Sie ist zentral für das Zustandekommen unserer individuellen Geschichten sowie unserer Familien-, Generationen- und Kulturgeschichten. Vielleicht – um mit dem Programm der
Diagonale zu sprechen – beginnen diese im Burgenland und führen möglichweise nach Kuba, sie starten mitunter in Shanghai und führen nach Wien. Kultur ist der Ort, an dem um Herzen und Köpfe gerungen wird, ein Ort, an dem wir unsere Ausdrucksformen reflektieren. Sie dient uns zur Orientierung im zwischenmenschlichen Austausch, zur sozialen Einordnung. Sie prägt unsere Leben und Biografien – sei es in Form eines
nachhallenden Gute-Nacht-Liedes aus früher Kindheit oder als Filmbild, das uns in Träumen und Erinnerungen heimsucht. Kultur ist kein Grundnahrungsmittel, auf das wir im letzten Jahr verzichten mussten. Sie bestimmt unser Zusammenleben und ist dabei per se weder positiv noch negativ, sondern stets beides zugleich.

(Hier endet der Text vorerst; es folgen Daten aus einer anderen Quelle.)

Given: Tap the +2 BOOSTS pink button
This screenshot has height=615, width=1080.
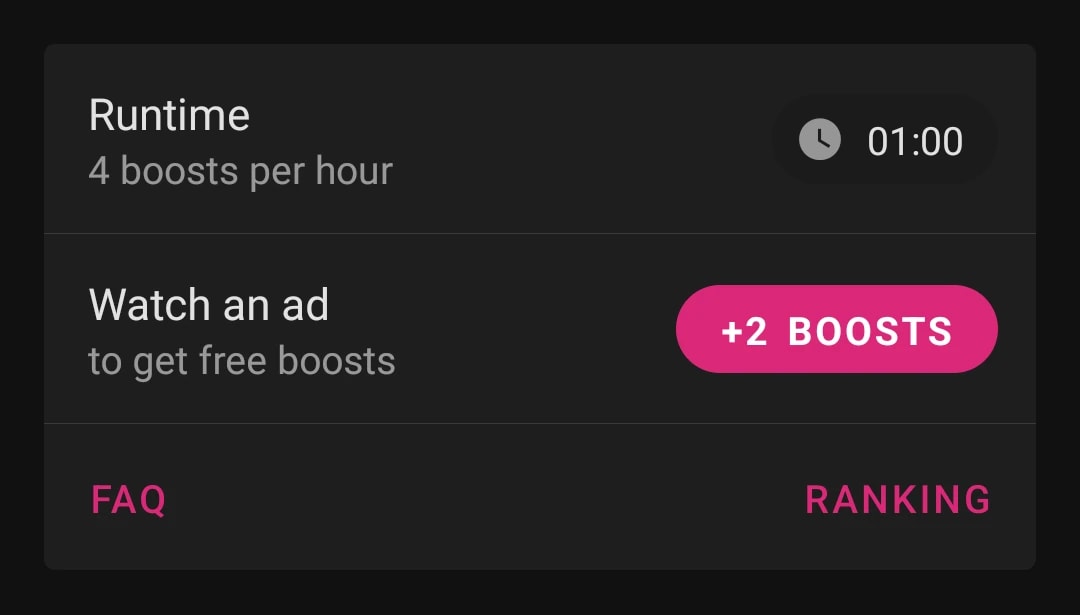Looking at the screenshot, I should pyautogui.click(x=837, y=329).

Das Programm der Diagonale’21 ist ein Wimmelbild, wie in den schönen Kinderbüchern von Ali Mitgutsch. Sie kennen sie vielleicht. Auf denen ist stets viel los, geschäftiges Treiben, eine Vielzahl an kleinen und großen Geschichten, manchmal haben sie miteinander zu tun, manchmal nicht, manchmal sind sie widersprüchlich, mitunter sehr heiter, verstörend, rätselhaft, befremdlich, komisch, freudvoll, allenfalls merkwürdig, bestenfalls berührend. Ein Nebeneinander von Hoch-, Massen- und Alltagskultur. In all dem Dickicht: die Kunst.

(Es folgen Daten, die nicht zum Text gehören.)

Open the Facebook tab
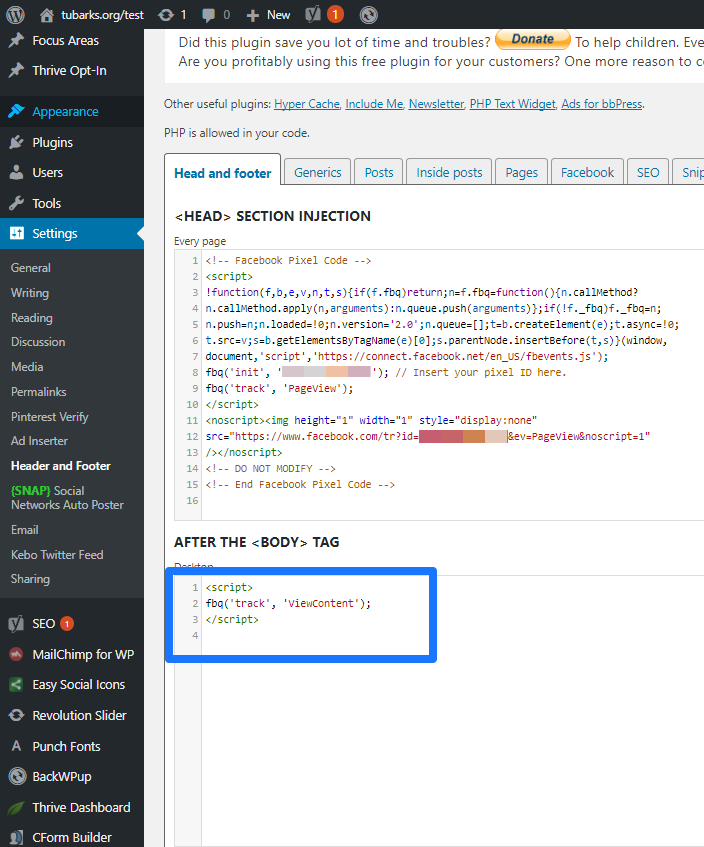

Beat- und Anarchoautorinnen, Clowns und eine Buhlschaft. Vom Musikunderground über Berliner Künstlerkaschemmen, in die Wiener Vorstadtunterwelt und von dort auf die Straßen der Motorcity Detroit. Flirrende Leinwandgewitter, endloser Sternenhimmel, um ein paar Motive des Filmprogramms aufzugreifen. Wir möchten Sie endlich wieder
einladen: zum Miteinanderschauen, (Sich-)Anschauen und Zuschauen. Das ist nach einem Jahr der notgedrungenen Vereinzelung und lähmend monothematischen Gespräche nicht nichts. Und schon gar nicht gar nichts. Lassen Sie uns endlich wieder gemeinsam in einem Raum feierliche Ereignisse miteinander teilen. Starten wir also gleich mit der Ehrung einer ganz Großen der heimischen Filmszene: Christine Ostermayer.

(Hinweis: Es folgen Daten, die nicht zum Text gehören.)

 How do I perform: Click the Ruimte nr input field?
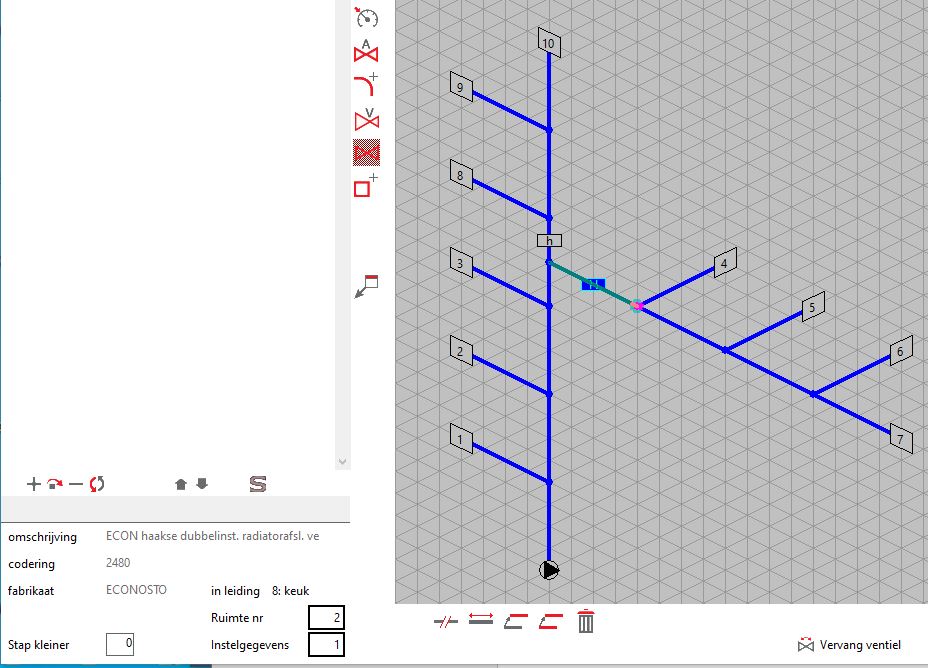coord(326,618)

Und freuen wir uns im Anschluss auf die Österreichpremiere von Arman T. Riahis grandiosem Spielfilm "Fuchs im Bau". Nicht auf dem Laptop, sondern hier, auf der Leinwand der Helmut List-Halle, im temporär größten Kino Österreichs. In den kommenden Tagen werden 108 Wettbewerbsfilme zu sehen sein, Jessica Hausner wird ihre hierzulande erste Gesamtretrospektive präsentieren, das historische Spezialprogramm dem Zauber und den Verheißungen der Großstadt nachspüren und dabei Fragen zu Heimat und Identität sondieren. Es wird kein normales Festival werden. So viel ist sicher. Aber es ist möglicherweise ein erster Rastplatz auf dem Weg zum Sehnsuchtsort.
Hoffentlich Autogrill!

Die nächsten sechs Tage werden entscheidend sein – zumindest für uns und für Sie hoffentlich auch ein wenig. Willkommen zurück in Graz! Wir wünschen eine quietschfidele Diagonale. Eine Diagonale voller Hamur und Hoffnung.